Técnicos administrativos da Universidade Federal do Pará (UFPA) fecharam os portões 3 e 4 da instituição, no campus Guamá, em Belém.
A mobilização faz parte do “Dia Nacional de Luta” pelo cumprimento de acordos firmados com o governo federal.
A categoria, que já soma 74 dias de paralisação em todo o país, cobra o atendimento de 18 itens do Termo de Acordo assinado ao final da greve de 2024.

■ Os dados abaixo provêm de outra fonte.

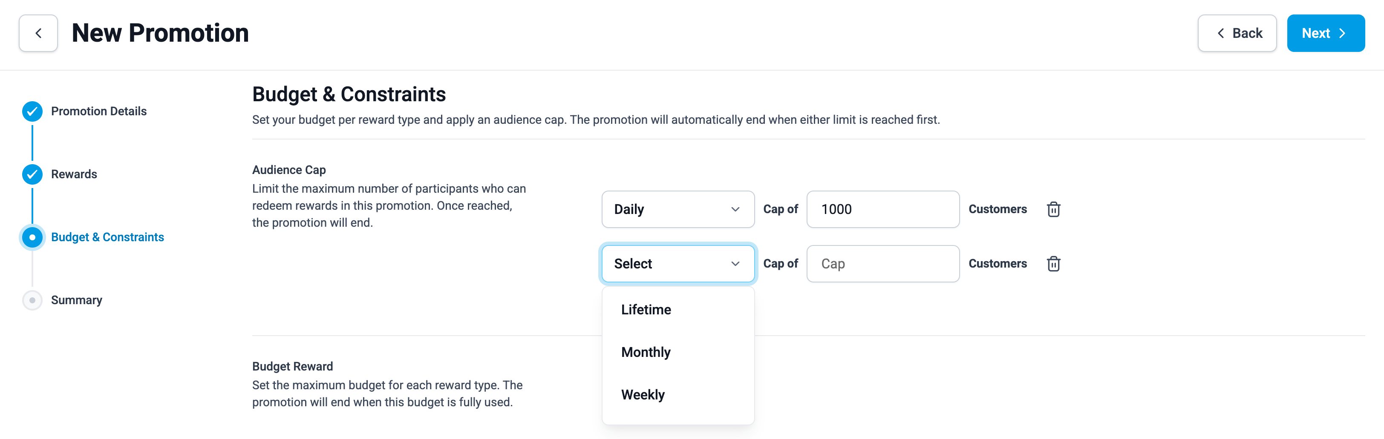
Task: Open the Summary step label
Action: tap(76, 300)
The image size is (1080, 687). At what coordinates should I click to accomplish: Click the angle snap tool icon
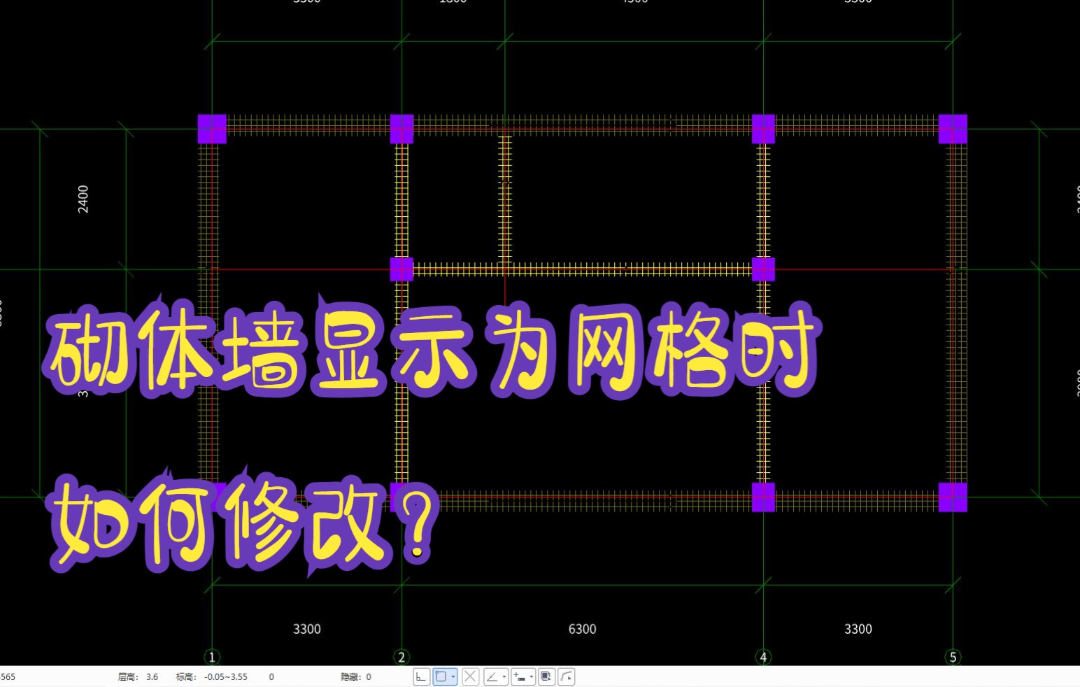point(492,677)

Segundo o Sindicato dos Trabalhadores Técnico-Administrativos das Instituições Federais de Ensino Superior no Estado do Pará (Sindtifes-PA), o movimento é uma resposta à falta de abertura de novos canais de negociação por parte do governo.
“É inadmissível que, depois de mais de 70 dias, o governo se negue a abrir negociações e a cumprir itens acordados ainda na greve passada”, afirmou o coordenador geral do Sindtifes-PA, Felipe Melo.
Entre as principais pautas estão a implementação do Reconhecimento de Saberes e Competências (RSC) para ativos e aposentados, a jornada de 30 horas semanais e a regulamentação do plantão nos hospitais universitários.
O movimento nacional, organizado pela Fasubra, reúne trabalhadores de 55 universidades federais, incluindo no Pará a UFOPA e a Unifesspa.
Os servidores denunciam que o sucateamento das instituições e os sucessivos cortes orçamentários comprometem o funcionamento das universidades. A greve segue por tempo indeterminado até que uma nova proposta seja apresentada oficialmente.